KIM Jatim, Ngawi. Seorang kepala desa berada di tengah masyarakat desanya untuk melaksanaan pelayanan publik, bukanlah hal aneh. Namun Kepala Desa Grudo bernama Triono, memiliki kegemaran yang membuatnya cepat dikenal masyarakat. Kesukaannya bernyanyi campursari menjadikan nama Triono tak asing bagi warga Ngawi, bahkan sampai ke manca desa dan kecamatan.

Hampir di setiap perhelatan yang ada acara bernyanyi campursari, Triono tak segan menyumbangkan suara. Tahun 2017 lalu, Triono yang merupakan sarjana tehnik elektro ini juga mencoba rekaman bersama penyanyi campursari terkenal, Didi Kempot. “Karena selain ingin menjadi TNI, cita-cita saya memang ingin menjadi artis,” ujarnya.

Album perdananya itu meruakan debut awalnya menjajal suara secara profesional dengan lagu andalan Diuber Rondho. Klip lagu ini juga menyajikan tempat-tempat khas Ngawi seperti Benteng Van Den Bosch (benteng Pendem) dan pemandangan hijau di alun-alun Merdeka. Dengan setting ala masyarakat desa, Triono dalam klip lagunya juga puas karena bisa bergaya bak Bung Karno, Presiden RI pertama yang menjadi idolanya. “Lagu ini diciptakan oleh Mas Didi Kempot dan berirama gembira,” ungkapnya.

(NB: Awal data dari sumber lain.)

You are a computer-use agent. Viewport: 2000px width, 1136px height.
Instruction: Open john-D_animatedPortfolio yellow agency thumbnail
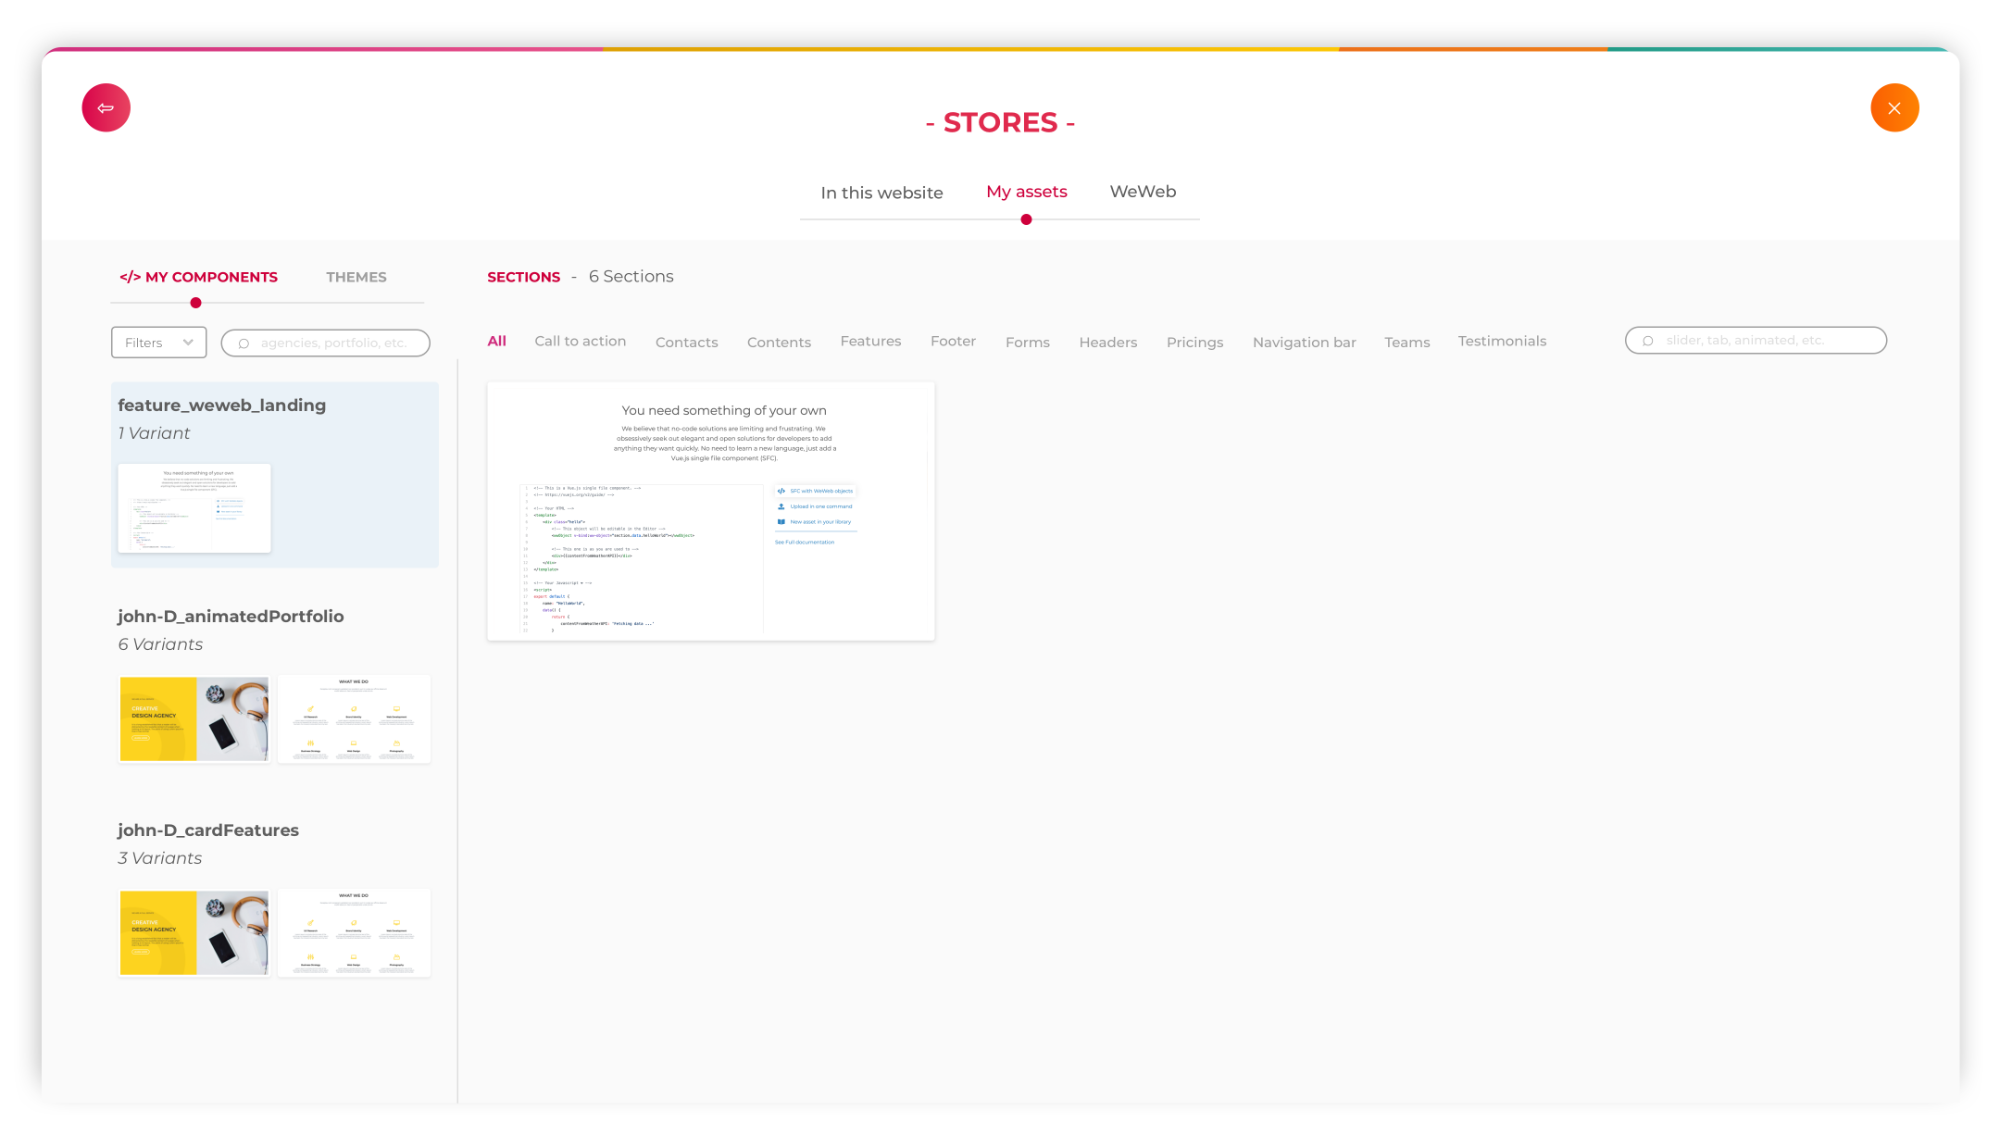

Namun, jangan hanya soal bernyi yang mengantarkan Triono tenar. Selain gaya humornya yang tak pernah lekang, dia juga beristrikan seorang kepala desa yakni Kades Gandri Kecamatan Pangkur. Triono yang sudah memangku jabatan Kades Grudo periode kedua ini, juga berhasil mengantarkan desanya menjadi juara nasional sebagai desa terbaik bidang Perilaku Hidup Bersih dan Sehat (PHBS) pada tahun 2013 silam. 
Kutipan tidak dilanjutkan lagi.